SOURCE DOCUMENT
The AMD K8 Hammer, also code-named SledgeHammer, is a computer processor microarchitecture designed by AMD as the successor to the AMD K7 Athlon microarchitecture. The K8 was the first implementation of the AMD64 64-bit extension to the x86 instruction set architecture.

Features

Processors 
Processors based on the K8 core include:

 Athlon 64 - first 64-bit consumer desktop
 Athlon 64 X2 - first dual-core ('X2') desktop
 Athlon X2 - later model dual-core desktop with '64' omitted
 Athlon 64 FX - enthusiast desktop (multipliers unlocked)
 Sempron - low-end, low-cost desktop
 Opteron -  server market
 Turion 64 - mobile computing market
 Turion 64 X2 - dual-core mobile processor

The K8 core is very similar to the K7. The most radical change is the integration of the AMD64 instructions and an on-chip memory controller. The memory controller drastically reduces memory latency and is largely responsible for most of the performance gains from K7 to K8.

OBJECTIVE A
According to the AMD K8 text, what is largely responsible for most of the performance gains from K7 to K8?
OBJECTIVE B
Carry on writing the AMD K8 text, starting after its final sentence.

MATERIAL PROVIDED

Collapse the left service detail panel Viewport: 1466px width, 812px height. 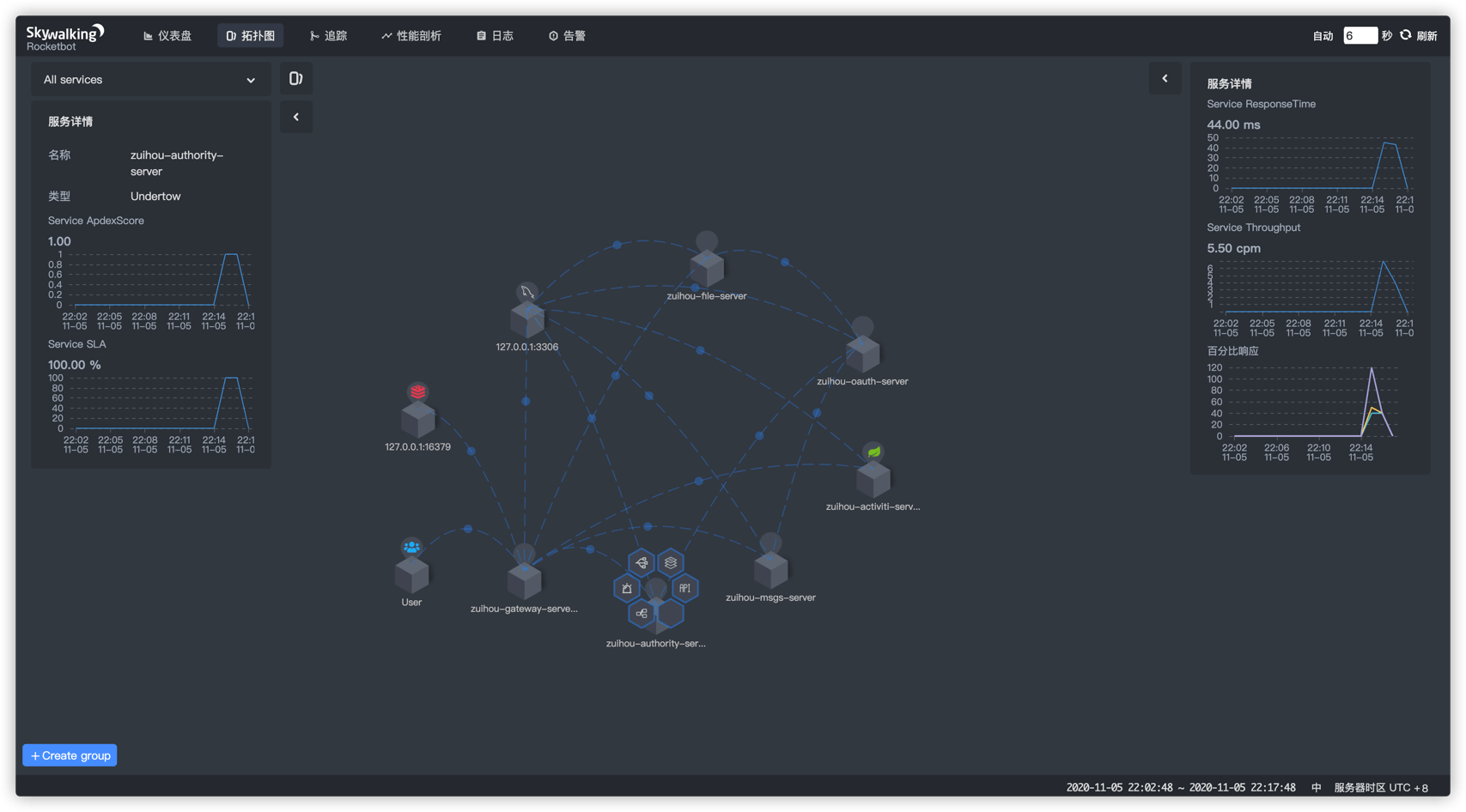click(x=295, y=117)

ANSWER A
The on-chip memory controller, which drastically reduces memory latency.

ANSWER B
Nomenclature 

It is perceived by the PC community that after the use of the codename K8 for the Athlon 64 processor family, AMD no longer uses K-nomenclatures (which originally stood for Kryptonite) since no K-nomenclature naming convention beyond K8 has appeared in official AMD documents and press releases after the beginning of 2005. AMD now refers to the codename K8 processors as the Family 0Fh processors. 10h and 0Fh refer to the main result of the CPUID x86 processor instruction. In hexadecimal numbering, 0F(h) (where the h represents hexadecimal numbering) equals the decimal number 15, and 10(h) equals the decimal number 16. (The "K10h" form that sometimes pops up is an improper hybrid of the "K" code and Family identifier number.)

See also 
 List of AMD Athlon 64 processors - desktop
 List of AMD Athlon X2 processors - desktop
 List of AMD Sempron processors - low end
 List of AMD Opteron processors - server
 List of AMD Turion processors - mobile
 AMD K9
 AMD 10h
 Jim Keller (engineer)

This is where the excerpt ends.